== Aim ==
Please copy the rows word for word, from the very first one down to the line containing "will click(304, 242).", including that line.

--------

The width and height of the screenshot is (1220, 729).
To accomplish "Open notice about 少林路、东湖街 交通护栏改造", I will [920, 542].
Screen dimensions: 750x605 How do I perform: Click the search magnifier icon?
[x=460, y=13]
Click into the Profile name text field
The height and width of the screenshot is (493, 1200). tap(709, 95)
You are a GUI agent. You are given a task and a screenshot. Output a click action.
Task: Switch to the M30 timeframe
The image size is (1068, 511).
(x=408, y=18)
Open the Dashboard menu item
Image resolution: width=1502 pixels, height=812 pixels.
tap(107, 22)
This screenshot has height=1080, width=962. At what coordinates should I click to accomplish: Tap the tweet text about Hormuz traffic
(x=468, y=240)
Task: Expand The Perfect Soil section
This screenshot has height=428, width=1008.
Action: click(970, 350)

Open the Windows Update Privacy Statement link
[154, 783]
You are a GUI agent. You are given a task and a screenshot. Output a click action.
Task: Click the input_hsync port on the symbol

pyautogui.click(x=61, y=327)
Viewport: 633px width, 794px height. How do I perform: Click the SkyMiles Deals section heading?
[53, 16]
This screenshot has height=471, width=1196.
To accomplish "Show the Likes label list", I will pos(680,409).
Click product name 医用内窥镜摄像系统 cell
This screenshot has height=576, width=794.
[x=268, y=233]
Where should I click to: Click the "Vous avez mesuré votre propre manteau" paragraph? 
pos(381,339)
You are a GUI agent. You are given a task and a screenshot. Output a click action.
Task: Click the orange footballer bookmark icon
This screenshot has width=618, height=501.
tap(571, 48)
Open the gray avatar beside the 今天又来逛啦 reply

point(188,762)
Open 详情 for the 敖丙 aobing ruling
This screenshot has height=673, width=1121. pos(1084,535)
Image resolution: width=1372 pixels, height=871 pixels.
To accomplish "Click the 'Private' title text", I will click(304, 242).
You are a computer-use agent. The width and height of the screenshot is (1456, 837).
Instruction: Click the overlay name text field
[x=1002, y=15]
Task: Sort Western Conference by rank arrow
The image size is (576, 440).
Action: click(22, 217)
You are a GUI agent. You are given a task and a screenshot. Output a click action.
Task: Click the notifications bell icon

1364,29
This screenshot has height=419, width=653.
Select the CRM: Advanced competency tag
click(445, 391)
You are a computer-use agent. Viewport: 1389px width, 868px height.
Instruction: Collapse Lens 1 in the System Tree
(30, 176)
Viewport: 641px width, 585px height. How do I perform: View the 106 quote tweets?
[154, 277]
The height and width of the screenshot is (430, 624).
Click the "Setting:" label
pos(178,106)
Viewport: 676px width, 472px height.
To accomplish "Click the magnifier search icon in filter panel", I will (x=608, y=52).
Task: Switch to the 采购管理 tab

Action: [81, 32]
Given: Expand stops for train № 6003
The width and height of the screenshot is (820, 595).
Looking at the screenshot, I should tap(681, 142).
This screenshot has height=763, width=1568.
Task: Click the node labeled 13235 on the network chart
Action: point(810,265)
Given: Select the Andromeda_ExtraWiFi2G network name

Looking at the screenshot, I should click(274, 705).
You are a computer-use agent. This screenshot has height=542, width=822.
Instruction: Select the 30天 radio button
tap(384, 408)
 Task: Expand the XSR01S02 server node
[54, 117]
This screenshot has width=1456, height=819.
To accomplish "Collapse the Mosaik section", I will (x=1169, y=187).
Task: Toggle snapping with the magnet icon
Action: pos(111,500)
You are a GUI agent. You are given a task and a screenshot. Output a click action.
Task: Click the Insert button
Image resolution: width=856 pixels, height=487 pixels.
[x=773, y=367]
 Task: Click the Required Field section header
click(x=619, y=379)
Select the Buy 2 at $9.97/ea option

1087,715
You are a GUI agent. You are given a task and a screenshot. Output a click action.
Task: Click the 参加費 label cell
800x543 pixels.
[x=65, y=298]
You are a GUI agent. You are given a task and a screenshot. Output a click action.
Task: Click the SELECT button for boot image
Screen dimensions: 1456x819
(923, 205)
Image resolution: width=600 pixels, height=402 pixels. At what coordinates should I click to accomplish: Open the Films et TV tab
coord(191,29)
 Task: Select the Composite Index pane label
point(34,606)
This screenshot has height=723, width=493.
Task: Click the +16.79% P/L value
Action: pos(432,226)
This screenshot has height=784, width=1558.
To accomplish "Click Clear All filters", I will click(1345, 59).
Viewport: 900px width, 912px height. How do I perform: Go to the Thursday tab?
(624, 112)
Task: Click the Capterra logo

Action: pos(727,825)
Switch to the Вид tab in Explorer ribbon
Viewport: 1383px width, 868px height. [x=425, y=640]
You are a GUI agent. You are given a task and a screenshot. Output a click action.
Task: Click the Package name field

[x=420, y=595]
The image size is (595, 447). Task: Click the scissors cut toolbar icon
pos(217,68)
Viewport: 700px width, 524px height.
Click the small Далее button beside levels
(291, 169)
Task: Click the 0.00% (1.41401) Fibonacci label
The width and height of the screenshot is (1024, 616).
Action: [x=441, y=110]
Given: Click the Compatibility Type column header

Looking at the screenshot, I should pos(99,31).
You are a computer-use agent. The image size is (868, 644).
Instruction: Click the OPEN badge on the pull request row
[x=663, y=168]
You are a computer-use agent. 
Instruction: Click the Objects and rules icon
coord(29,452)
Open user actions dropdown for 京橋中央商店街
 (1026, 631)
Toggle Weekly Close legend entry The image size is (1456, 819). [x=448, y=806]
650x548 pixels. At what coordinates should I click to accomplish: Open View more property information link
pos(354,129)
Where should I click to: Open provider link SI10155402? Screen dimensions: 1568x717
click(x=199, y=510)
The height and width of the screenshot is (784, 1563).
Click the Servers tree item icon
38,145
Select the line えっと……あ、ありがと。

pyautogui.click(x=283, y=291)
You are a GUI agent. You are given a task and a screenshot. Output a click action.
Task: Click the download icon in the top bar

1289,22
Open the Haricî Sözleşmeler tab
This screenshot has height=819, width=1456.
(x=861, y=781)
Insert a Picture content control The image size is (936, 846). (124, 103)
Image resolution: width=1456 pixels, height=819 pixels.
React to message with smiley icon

--------

== The solution ==
The width and height of the screenshot is (1220, 729).
To accomplish "Open notice about 少林路、东湖街 交通护栏改造", I will [920, 542].
Screen dimensions: 750x605 How do I perform: Click the search magnifier icon?
[x=460, y=13]
Click into the Profile name text field
The height and width of the screenshot is (493, 1200). tap(709, 95)
You are a GUI agent. You are given a task and a screenshot. Output a click action.
Task: Switch to the M30 timeframe
The image size is (1068, 511).
(x=408, y=18)
Open the Dashboard menu item
Image resolution: width=1502 pixels, height=812 pixels.
tap(107, 22)
This screenshot has height=1080, width=962. At what coordinates should I click to accomplish: Tap the tweet text about Hormuz traffic
(x=468, y=240)
Task: Expand The Perfect Soil section
This screenshot has height=428, width=1008.
Action: click(970, 350)

Open the Windows Update Privacy Statement link
[154, 783]
You are a GUI agent. You are given a task and a screenshot. Output a click action.
Task: Click the input_hsync port on the symbol

pyautogui.click(x=61, y=327)
Viewport: 633px width, 794px height. How do I perform: Click the SkyMiles Deals section heading?
[53, 16]
This screenshot has height=471, width=1196.
To accomplish "Show the Likes label list", I will pos(680,409).
Click product name 医用内窥镜摄像系统 cell
This screenshot has height=576, width=794.
[x=268, y=233]
Where should I click to: Click the "Vous avez mesuré votre propre manteau" paragraph? 
pos(381,339)
You are a GUI agent. You are given a task and a screenshot. Output a click action.
Task: Click the orange footballer bookmark icon
This screenshot has width=618, height=501.
tap(571, 48)
Open the gray avatar beside the 今天又来逛啦 reply

point(188,762)
Open 详情 for the 敖丙 aobing ruling
This screenshot has height=673, width=1121. pos(1084,535)
Image resolution: width=1372 pixels, height=871 pixels.
To accomplish "Click the 'Private' title text", I will click(304, 242).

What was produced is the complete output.